It makes the prospect of selling difficult for smaller subject-specific publishers.
“Distribution is the major problem for smaller publishers. Imprints like Puffin (which publish children’s books) of Penguin Books India are more visible and their books sell more,” Radhika Menon, publisher and editorial director of Tulika Publishers, said. Tulika is a leading publisher of children’s books in nine languages.
She said most of her titles sell 2,000 to 3,000 copies unlike France where some children’s books, like the nursery rhyme titles published by Didier Jeunesse in Paris, sell more than one million copies, she said.
Pricing is also another stumbling block, she said.
“We are a multilingual publisher and we have to sometimes price our books as low as Rs.100 because we have a different distribution network. Small town schools cannot afford to buy expensive books. How do you bridge the small town and metropolitan divide,” Menon said. Bigger publishers in Indian metros can price their books steeper than their multilingual counterparts who cater to the semi-urban and rural markets.

> Dataset
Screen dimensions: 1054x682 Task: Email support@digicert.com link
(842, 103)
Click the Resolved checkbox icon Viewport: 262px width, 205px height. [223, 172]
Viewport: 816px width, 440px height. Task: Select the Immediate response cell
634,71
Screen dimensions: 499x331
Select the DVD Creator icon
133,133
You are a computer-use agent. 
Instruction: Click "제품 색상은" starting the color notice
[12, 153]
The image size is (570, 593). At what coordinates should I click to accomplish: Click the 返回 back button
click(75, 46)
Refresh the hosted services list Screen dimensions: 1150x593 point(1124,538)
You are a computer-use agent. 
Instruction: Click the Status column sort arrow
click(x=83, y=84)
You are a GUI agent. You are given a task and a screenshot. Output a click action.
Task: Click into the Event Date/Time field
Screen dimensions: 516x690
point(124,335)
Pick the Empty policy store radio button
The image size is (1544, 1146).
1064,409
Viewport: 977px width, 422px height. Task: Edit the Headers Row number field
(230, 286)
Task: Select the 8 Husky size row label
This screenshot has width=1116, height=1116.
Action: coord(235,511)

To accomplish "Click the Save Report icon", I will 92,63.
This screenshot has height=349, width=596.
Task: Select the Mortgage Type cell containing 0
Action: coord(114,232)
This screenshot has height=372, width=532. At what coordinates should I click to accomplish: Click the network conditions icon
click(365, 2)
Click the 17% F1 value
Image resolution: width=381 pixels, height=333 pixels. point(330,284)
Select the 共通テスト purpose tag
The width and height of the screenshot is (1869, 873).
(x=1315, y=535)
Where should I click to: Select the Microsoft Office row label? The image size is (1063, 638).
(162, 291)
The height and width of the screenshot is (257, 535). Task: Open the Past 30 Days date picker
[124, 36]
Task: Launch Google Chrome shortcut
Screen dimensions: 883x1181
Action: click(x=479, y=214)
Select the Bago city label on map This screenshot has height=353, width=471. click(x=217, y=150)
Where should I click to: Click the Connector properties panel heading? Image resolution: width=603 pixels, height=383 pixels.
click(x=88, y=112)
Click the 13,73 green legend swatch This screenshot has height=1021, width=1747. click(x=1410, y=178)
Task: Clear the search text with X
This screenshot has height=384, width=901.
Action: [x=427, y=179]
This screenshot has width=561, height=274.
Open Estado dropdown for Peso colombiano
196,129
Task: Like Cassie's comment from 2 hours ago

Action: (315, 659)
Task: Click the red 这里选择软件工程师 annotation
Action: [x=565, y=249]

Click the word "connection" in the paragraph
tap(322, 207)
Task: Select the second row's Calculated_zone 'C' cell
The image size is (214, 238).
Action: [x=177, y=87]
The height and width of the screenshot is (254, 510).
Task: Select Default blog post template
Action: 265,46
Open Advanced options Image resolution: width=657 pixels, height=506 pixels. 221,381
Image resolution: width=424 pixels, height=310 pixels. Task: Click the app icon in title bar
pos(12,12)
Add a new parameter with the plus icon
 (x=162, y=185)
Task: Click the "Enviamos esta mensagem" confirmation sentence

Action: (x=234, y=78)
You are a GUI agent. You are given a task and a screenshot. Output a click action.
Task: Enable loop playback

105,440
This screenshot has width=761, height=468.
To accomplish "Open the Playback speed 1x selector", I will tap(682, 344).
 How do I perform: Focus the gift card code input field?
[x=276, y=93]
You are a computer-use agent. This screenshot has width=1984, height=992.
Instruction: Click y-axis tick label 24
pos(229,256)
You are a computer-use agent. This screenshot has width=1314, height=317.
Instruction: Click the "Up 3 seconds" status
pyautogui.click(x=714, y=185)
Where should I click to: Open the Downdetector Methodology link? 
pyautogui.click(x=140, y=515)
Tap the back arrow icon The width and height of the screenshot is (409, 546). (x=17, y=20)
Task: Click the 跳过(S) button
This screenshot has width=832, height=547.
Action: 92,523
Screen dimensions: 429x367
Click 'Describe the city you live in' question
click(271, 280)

> Exercise set
a – According to the passage on children's book publishing, in how many languages does Tulika Publishers publish children's books?
b – List every publisher or imprint named in the passage on children's book publishing.
c – Write the next part of the passage on children's book publishing, picking up after its final sentence.

> The replies
a – Nine languages.

b – Puffin, Penguin Books India, Tulika Publishers, Didier Jeunesse

c –
The history of modern publishing in Indian language is brief because the colonial history dictated the kind of books published, Menon said.
In France, publishers often dedicate themselves exclusively to publishing fiction genres like “romantic fiction”, “experimental reality”, “autobiographical novels”, “novels about history and politics” and “novels based on social reality”, Emma Foucher, a bookseller at Mollat’s, one of the biggest independent bookshops in France, said.
One of the most successful individual French imprints, which has refused to part with heritage, is the “Les Edition de Minuit” – a wartime publisher that traces its origin in the French resistance of the World War during the 1940s. Minuit’s books still remain as sparse as its wartime editions.
The only decoration on the cover of the book is a blue border and the symbol of the publisher – a star and the letter “m”. “The Minuit is an example. The books echoes what the publisher had published before,” Eric Vigne said.
Indian publishing houses, on their part, have diversified content, formats and design post-liberalisation and is currently riding on a boom, said the official of a prestigious Delhi-based publishing company.
Priyanka Malhotra, director of Full Circle Publishing and Bookstores, agreed.
“Indian readership is growing,” Malhotra said. Quoting figures from surveys, Malhotra said “adult fiction has grown by 49 percent in 2011 and children’s fiction 39 percent”.
“Overall, we are witnessing a metamorphosis with changing readership and new trends in publishing. In the next 10 years, while mass market will occupy a big space, literary fiction will keep its own space,” Malhotra said, hinting at bigger portfolios for Indian publishers.